In the past Tibetans used to joke that their cows and sheep grew up on caterpillar fungus – but not any more. Lu explained that, “in the past herders just ignored smaller fungi, but now they dig up anything that looks like one. The small ones, broken ones, they’re all worth money.”

Digging up one fungus will disturb at least thirty square centimetres of earth. If the harvest lasts 50 days, an individual collecting 20 fungi a day will break up tens of square meters of soil, and over a year millions of square meters of alpine meadows are damaged.

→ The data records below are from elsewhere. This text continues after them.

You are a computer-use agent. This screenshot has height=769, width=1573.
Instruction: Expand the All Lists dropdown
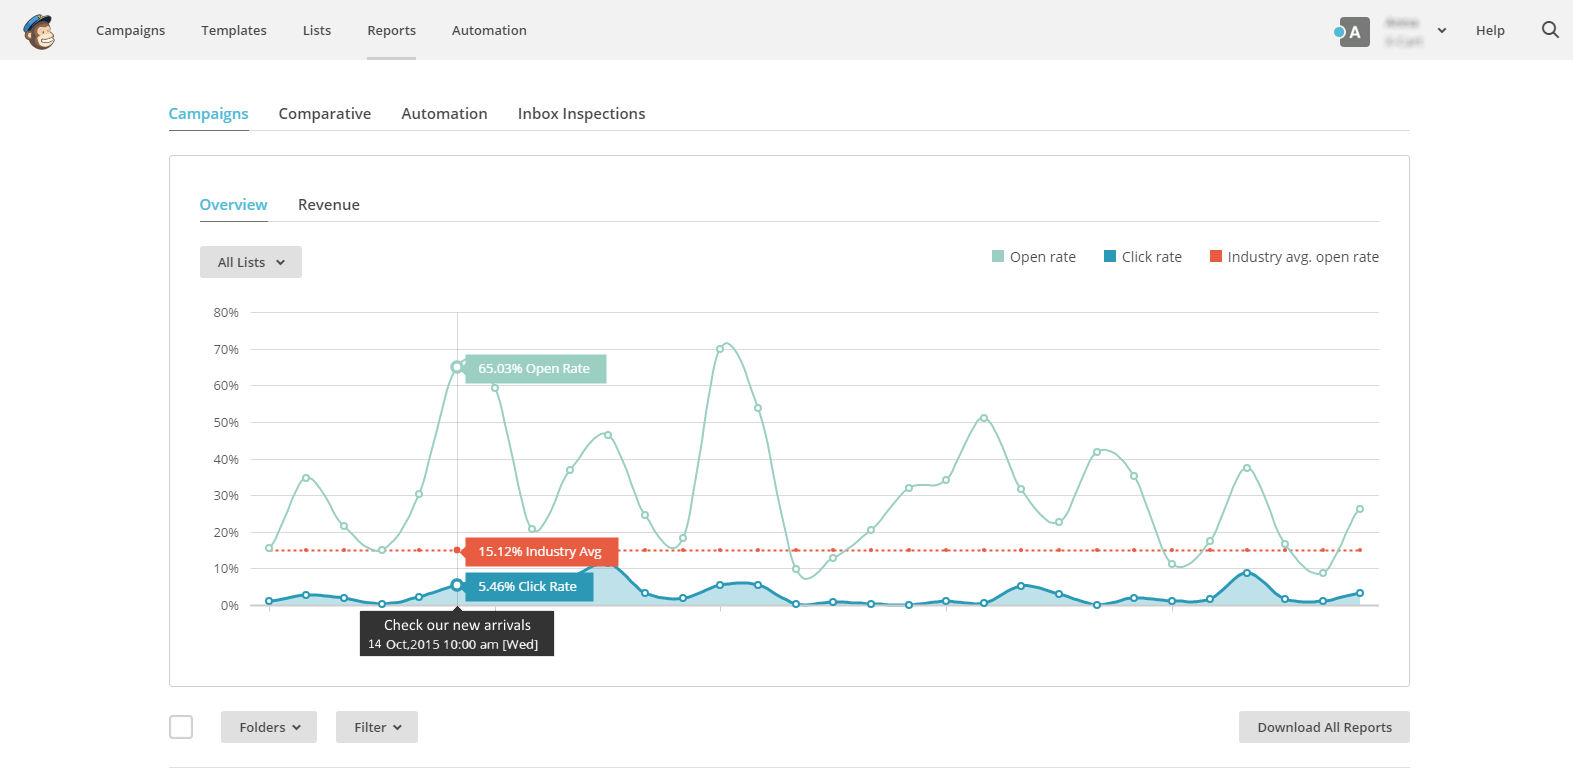click(251, 262)
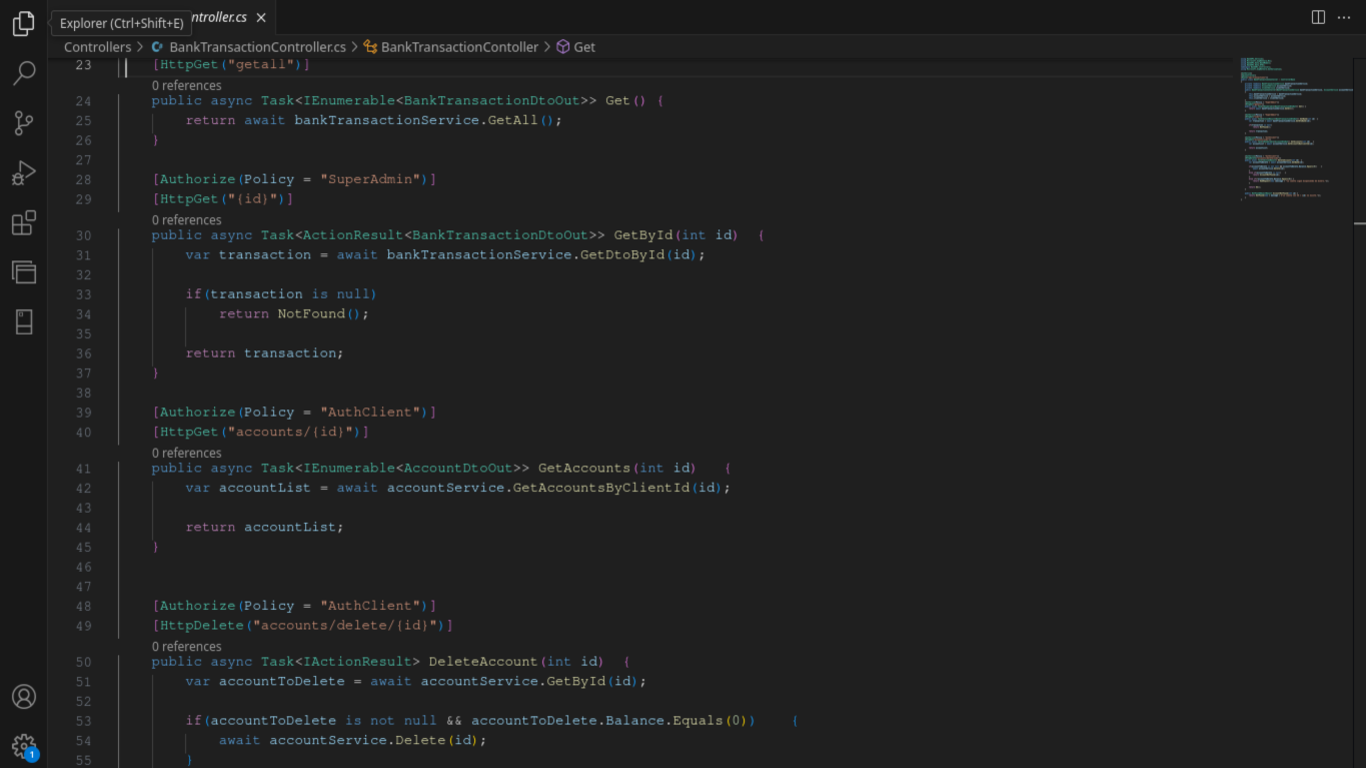Click '0 references' above DeleteAccount method
The width and height of the screenshot is (1366, 768).
187,646
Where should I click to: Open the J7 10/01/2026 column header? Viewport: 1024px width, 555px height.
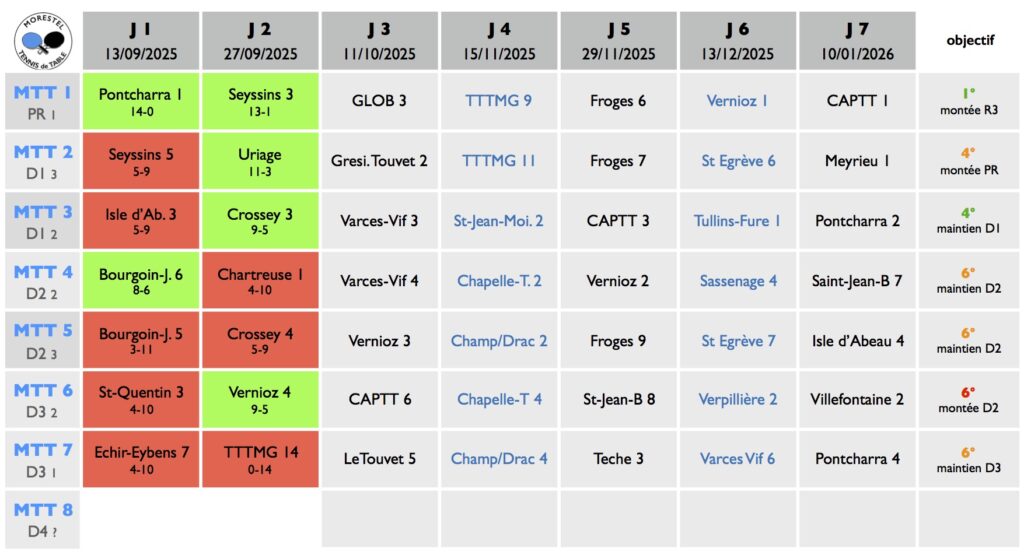[857, 41]
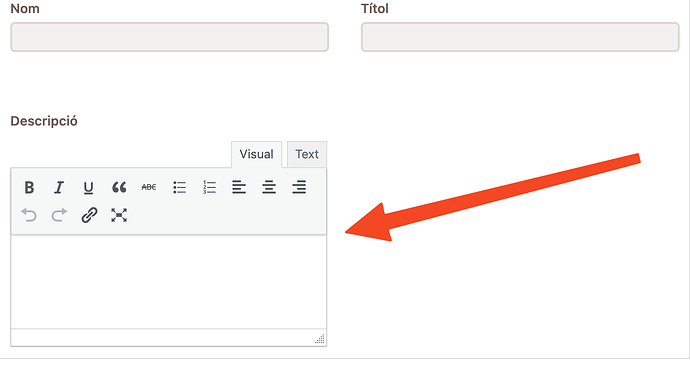690x372 pixels.
Task: Switch to the Text editor tab
Action: (307, 155)
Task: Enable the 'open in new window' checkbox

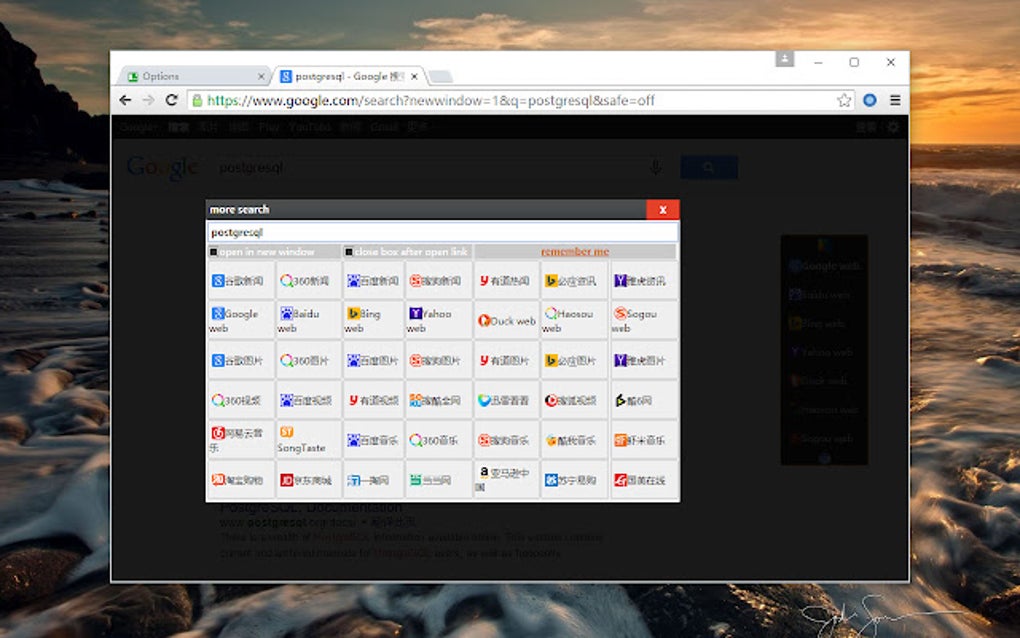Action: 213,252
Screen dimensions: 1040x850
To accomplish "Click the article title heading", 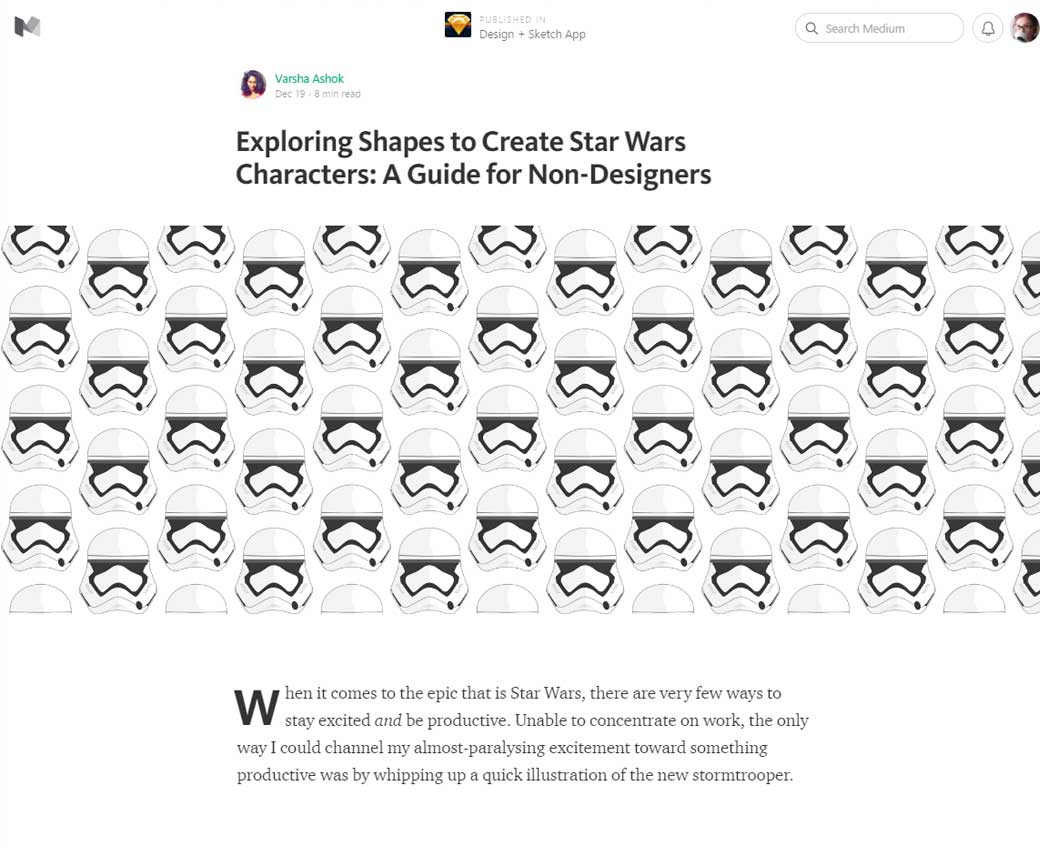I will pyautogui.click(x=474, y=158).
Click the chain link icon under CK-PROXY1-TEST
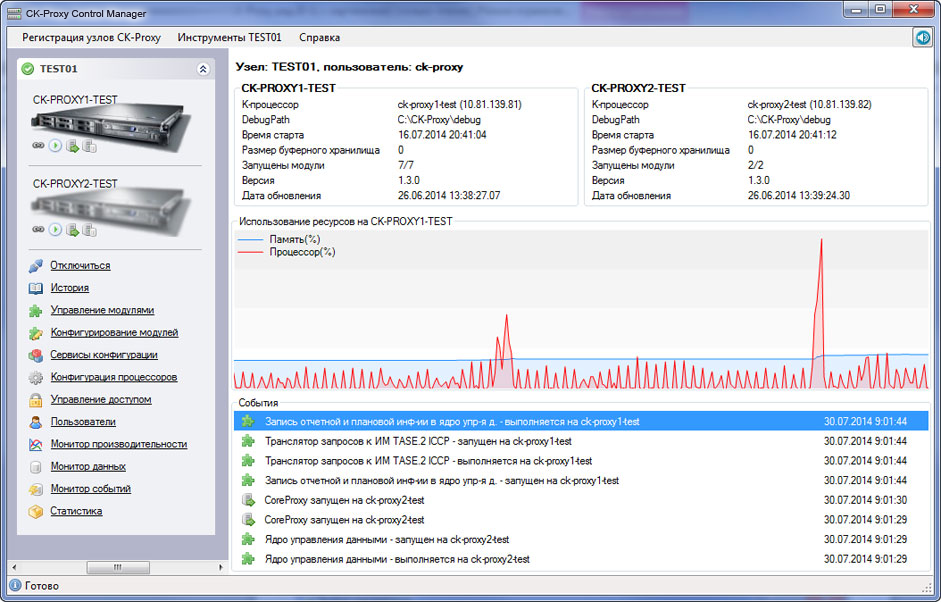Image resolution: width=941 pixels, height=602 pixels. (x=38, y=146)
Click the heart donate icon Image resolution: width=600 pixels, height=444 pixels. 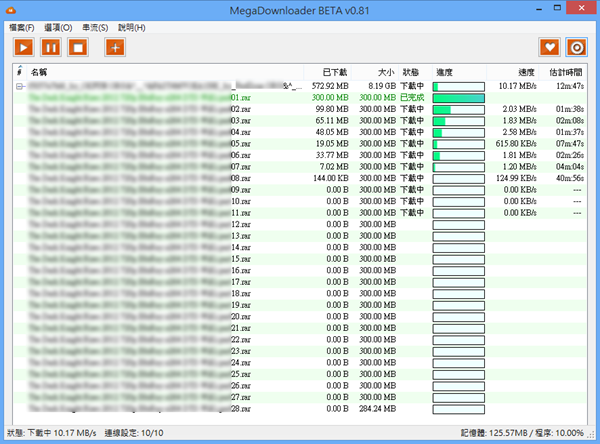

“It’s not just the picking – all the human activity has a bigger impact,” Lu pointed out. “The collectors going up into the mountains will light fires to cook, they take cars, lots of rubbish and fumes from the fires.” Lu said that increased collection has damaged the environment the fungi grow in, causing both quantity and quality to plummet – which has pushed prices up, which has in turn attracted more collectors. “It’s a vicious circle.”

Caterpillar fungus, worth more by weight than gold, has created its own gold rush. 60,000 people have moved into Guoluo to collect the fungus. They do not treasure the environment like locals, and cultural differences can easily lead to conflict.

To protect the interests of local farmers and herders, in 2005 both Qinghai and Tibet started issuing permits to collect the fungus, hoping to limit the number of collectors. But this has had very little effect. “Management costs are too high, these are vast areas… the government doesn’t have enough people to guard the mountains,” Lu said.